Quando me chamaram para participar do Saia Justa gravado em Porto Alegre, pensei: adoro o programa, mas as garotas já estão afinadas, são ligeiras, como acompanharei o ritmo da conversa? Mesmo assim, aceitei o convite, honrada, e adivinhe o que aconteceu: o óbvio. Elas arrancaram risadas da plateia, encantaram a todos, enquanto eu me senti ligeiramente deslocada. Fazer o quê? Celebrar a experiência e tocar em frente.
A ótima Astrid Fontenelle, que comanda o talk show, em certo momento quis saber onde cada uma de nós se infiltraria caso pudesse ser uma mosquinha. Uma falou que gostaria de observar o que acontece na escola do filho, já que ele só fala por monossílabos. Outra entraria na casa do Tony Ramos pra saber como ele faz para ter um casamento feliz por 40 anos.

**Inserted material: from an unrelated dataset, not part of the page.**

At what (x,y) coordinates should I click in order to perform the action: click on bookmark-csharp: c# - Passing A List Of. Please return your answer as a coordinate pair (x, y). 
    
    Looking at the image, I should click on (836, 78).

Outra entraria na casa da Grazi Massafera pra saber se ela realmente come de tudo, sem fazer dieta. Respostas espirituosas pipocavam e eu suava frio: socorro, eu não gostaria de peruar os bastidores de ninguém. Quando chegou minha vez, em vez de dizer algo divertido, assumi: não é esse o tipo de voyeurismo que me atrai.
Então qual é, santa?
Respondi que me sinto uma mosquinha quando leio livros. Escutei alguém sussurrar “hum, interessante”, mas deviam estar pensando: o que essa gaúcha afetada está fazendo no meio da gente?
Não desenvolvi o assunto, não era tão interessante assim, mas pra você, que tem paciência comigo, vou adiante: sim, quando leio um livro, tenho um prazer quase erótico de mergulhar com o personagem naquela vivência inventada que me soa mais realista do que os posts das redes sociais. Durante a narrativa, sou apresentada ao protagonista, sei de onde ele veio, conheço os motivos profundos que o fazem se comportar daquele jeito, entro em seus pensamentos, ele compartilha comigo sua ansiedade, enxergo todas as nuances de sua vida complexa e contraditória.
É uma relação a dois. Eu me comovo, me espanto, me apaixono. É dessa intimidade que extraio inspiração para realizar meu trabalho e também para lapidar minha história pessoal, já que estou constantemente in progress.
Poderia ter dito a elas que gostaria de ser uma mosquinha na cozinha do meu restaurante favorito, na hora em que o editor recebe meu novo original, na sessão de terapia dos meus ex-namorados, durante o happy hour das minhas amigas num dia em que não pude ir. Tudo mentira. Não sinto vontade de flagrar transgressões, antecipar acontecimentos ou descobrir o que falam de mim pelas costas. Há maneiras mais elegantes de bisbilhotar.
Todo mundo pode ser uma mosquinha quando lê. Você, por exemplo, agora.